Portanto, diante deste cenário caótico, Agostinho Neto, que acompanhava de perto os incidentes no território vizinho, indignado com a situação, esboçou o seguinte: "Os nacionalistas angolanos depositavam grandes esperanças no Congo independente que poderia servir de porta aberta para o abastecimento material do movimento de libertação nacional de Angola [...]. O caos que se desencadeou no Congo depois da proclamação da independência consolidou o domínio dos imperialistas nesse país [...]”.É exactamente esse domínio dos imperialistas que Lamartine acusa de ter atirado o povo congolês para a situação deplorável que descreve nos versos que se seguem:

"O povo zairense morre de fome / Morre de frio... Lumumba / Lumumba, Lumumba / Acorda, Lumumba / para dirigir o teu povo / Na luta contra a exploração / e contra a tirania / que matou o Gizenga / matou o Mulele / e mata o teu povo... Lumumba”

É com as palavras destes versos que o compositor procurou persuadir a figura central da sua composição a deixar os escombros da morte que o prendiam, e vir acudir o seu povo que vivia numa situação paradoxal!

Ora veja: como é possível, um povo que tem no seu subsolo o cobre, cobalto, ouro e estanho passar fome? Como pode passar frio e não ter água para saciar a sede, o povo que dispõe de um potencial importante em madeira, energia, a maior fonte de água doce de África e a segunda maior do mundo? Como pode o povo congolês depender da ajuda externa para se alimentar, se possuí 900.000 km^2 de terras agrícultáveis e 40 por cento do seu território coberto pela maior floresta de África? Como não ter o que vestir, o povo que possui uma reserva de petróleo que se estende do lago Alberto ao Tanganika? Como é que o povo que detém 2/3 da reserva mundial de minerais, como cobaltite e o coltan, carece de habitação?

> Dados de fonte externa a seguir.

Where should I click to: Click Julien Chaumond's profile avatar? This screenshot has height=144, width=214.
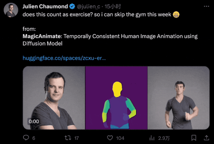pos(11,10)
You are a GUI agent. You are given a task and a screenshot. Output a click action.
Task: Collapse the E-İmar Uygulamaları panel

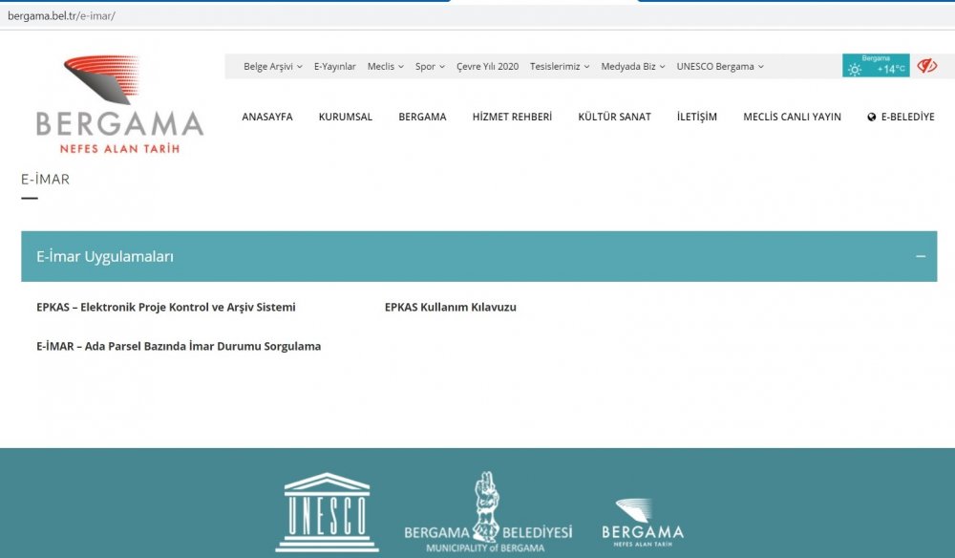click(920, 256)
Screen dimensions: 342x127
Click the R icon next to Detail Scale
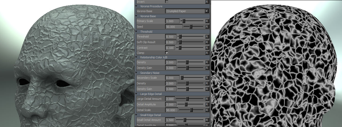pyautogui.click(x=207, y=110)
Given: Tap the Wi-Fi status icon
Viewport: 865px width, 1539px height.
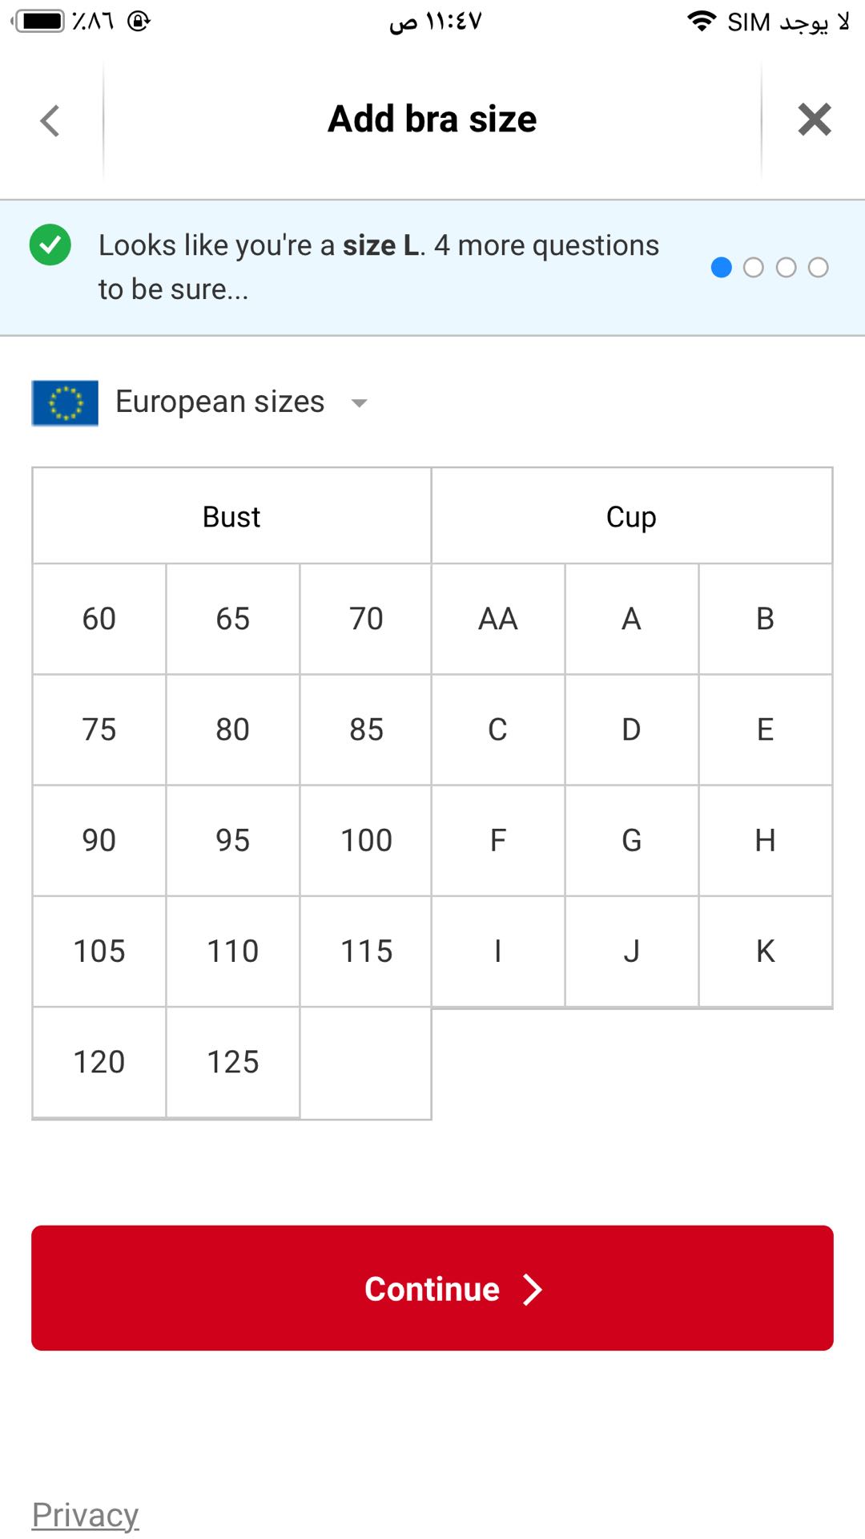Looking at the screenshot, I should [702, 21].
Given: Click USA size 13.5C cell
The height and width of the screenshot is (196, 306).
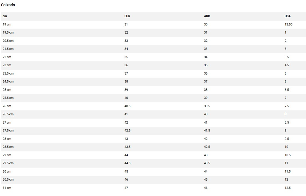Looking at the screenshot, I should click(x=288, y=24).
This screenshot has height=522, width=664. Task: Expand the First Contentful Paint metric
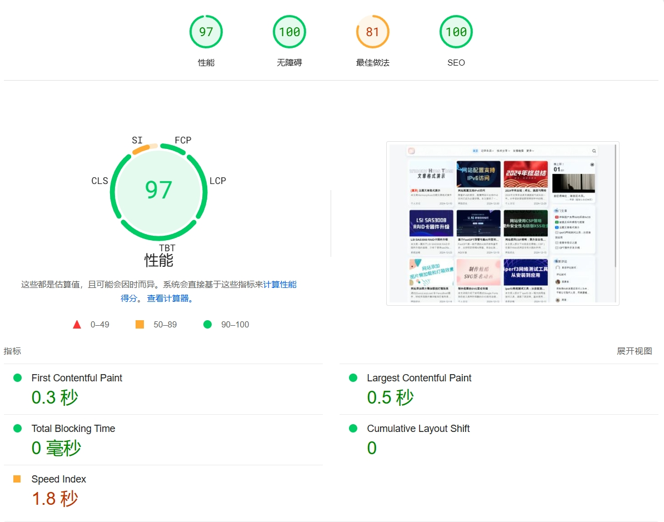(77, 378)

No entanto, enquanto reflectimos sobre as indagações, repare caro leitor, na forma simples e precisa, como Lamartine discorre na história, usando os mesmos verbos (matar) e modo, mas em tempos diferentes, para actualizar o tempo, e informar Lumumba que, depois da sua morte, Israel e os EUA apoiaram Mobutu e assassinaram aqueles que se levantaram para defender a sua honra, e que, volvidos 13 anos da sua morte, a situação do povo Congolês só tinha vindo a piorar?

Os últimos versos deste interessante diálogo entre Lamartine e Lumumba fazem-me recordar uma citação fantástica de Martin Luther King, ele mesmo também, um defensor das causas do homem negro, que numdos seus empolgantes discursos, afirmou o seguinte: "O que me preocupa não é o grito dos maus, mas o silêncio dos bons”.No entanto, caro leitor, gostava que prestasse bastante atenção na semelhança de ideias, entre as palavras de Martin Luther King e os versos da canção de Lamartine:

"Ninguém o contesta / com o medo da forca / Ninguém fala em Lumumba / e o teu povo adormece”

Dois anos depois do desaparecimento de Lumumba, a recém criada OUA, sem forças para se opor à invasão Ocidental no Congo, assistia ao longe a implantação do neocolonialismo em África. Por outro lado, a ONU, que surgiu em 1945, refém dos interesses dos contendores da Guerra Fria, nem uma palha moveu para protestar contra a morte do estorvo do avanço imperialista no Congo.

Portanto, é este silêncio hipócrita de homens engravatados, bem-intencionados e de boa aparência que andam nas instituições internacionais e que, supostamente, defendem as nossas causas, e que todos os dias contam, sem intervir, as milhares de mortes que ainda hoje ocorrem na RDC, mortes essas vistas como simples estatísticas e não como seres humanos com dignidade merecida… é este silêncio, repito, que nos deve preocupar.